Each entry below should be restated word for word, without any picture it contains.

::: Input data :::

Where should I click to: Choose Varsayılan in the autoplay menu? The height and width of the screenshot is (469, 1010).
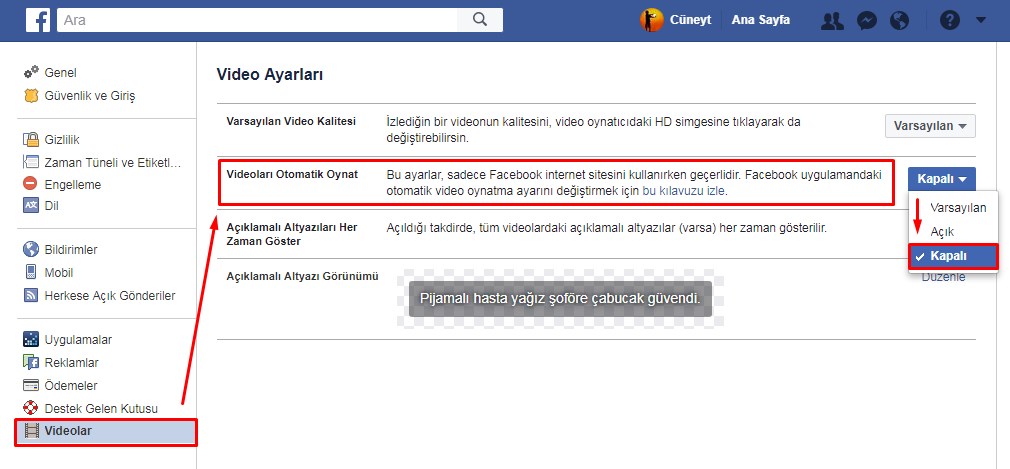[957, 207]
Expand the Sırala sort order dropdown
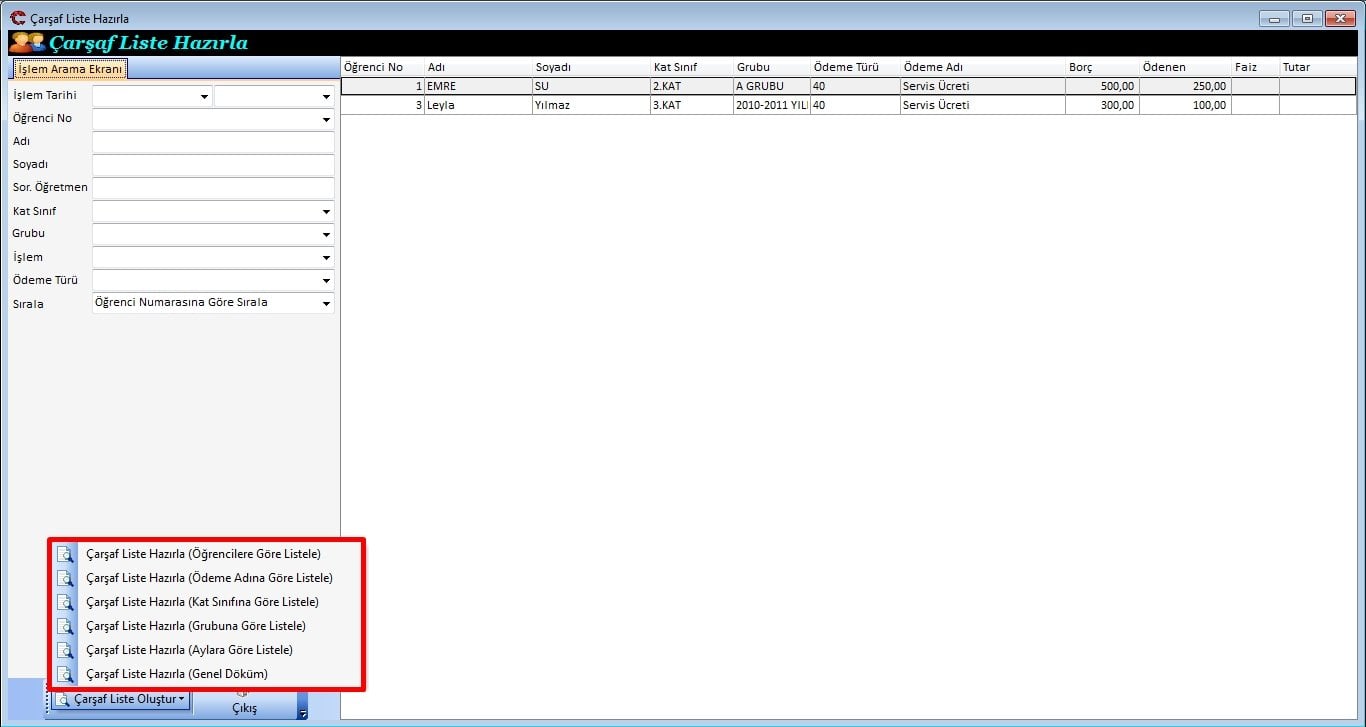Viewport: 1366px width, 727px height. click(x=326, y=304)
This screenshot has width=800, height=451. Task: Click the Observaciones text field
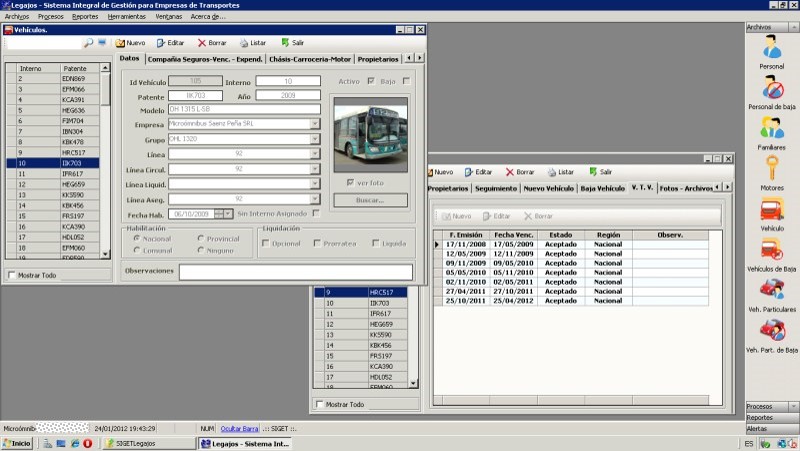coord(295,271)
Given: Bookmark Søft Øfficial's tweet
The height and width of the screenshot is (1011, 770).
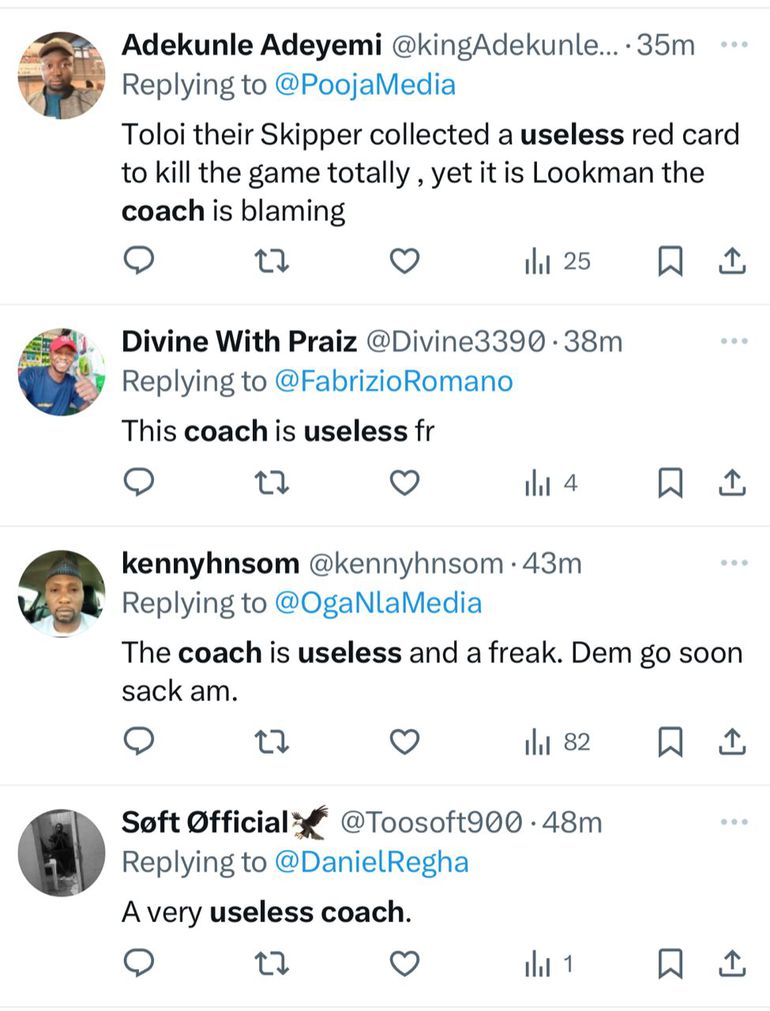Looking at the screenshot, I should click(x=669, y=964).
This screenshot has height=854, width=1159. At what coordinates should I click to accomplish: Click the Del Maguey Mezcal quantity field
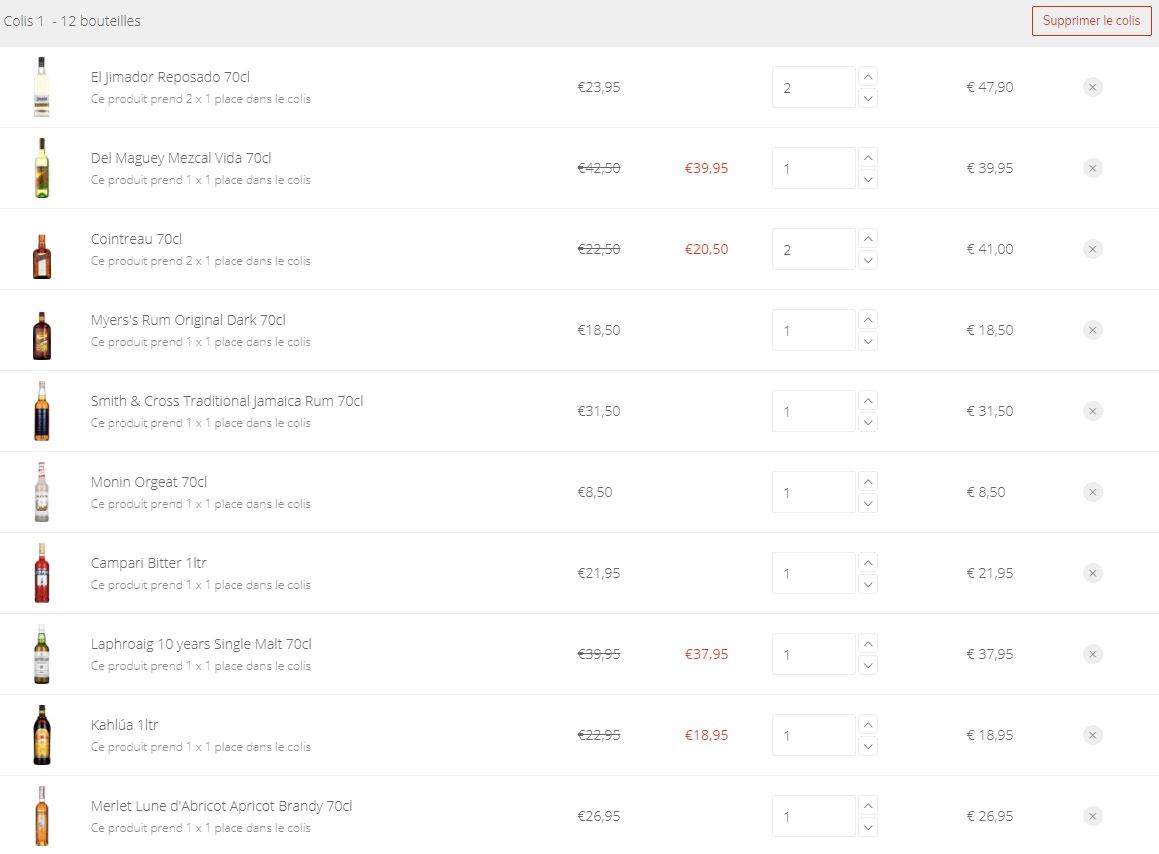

:::

→ The answer:
Where should I click to: Choose Varsayılan in the autoplay menu? The height and width of the screenshot is (469, 1010).
[957, 207]
Expand the Sırala sort order dropdown
Viewport: 1366px width, 727px height. click(x=326, y=304)
This screenshot has width=800, height=451. Task: Click the Observaciones text field
coord(295,271)
Given: Bookmark Søft Øfficial's tweet
The height and width of the screenshot is (1011, 770).
Looking at the screenshot, I should click(x=669, y=964).
This screenshot has height=854, width=1159. At what coordinates should I click to accomplish: Click the Del Maguey Mezcal quantity field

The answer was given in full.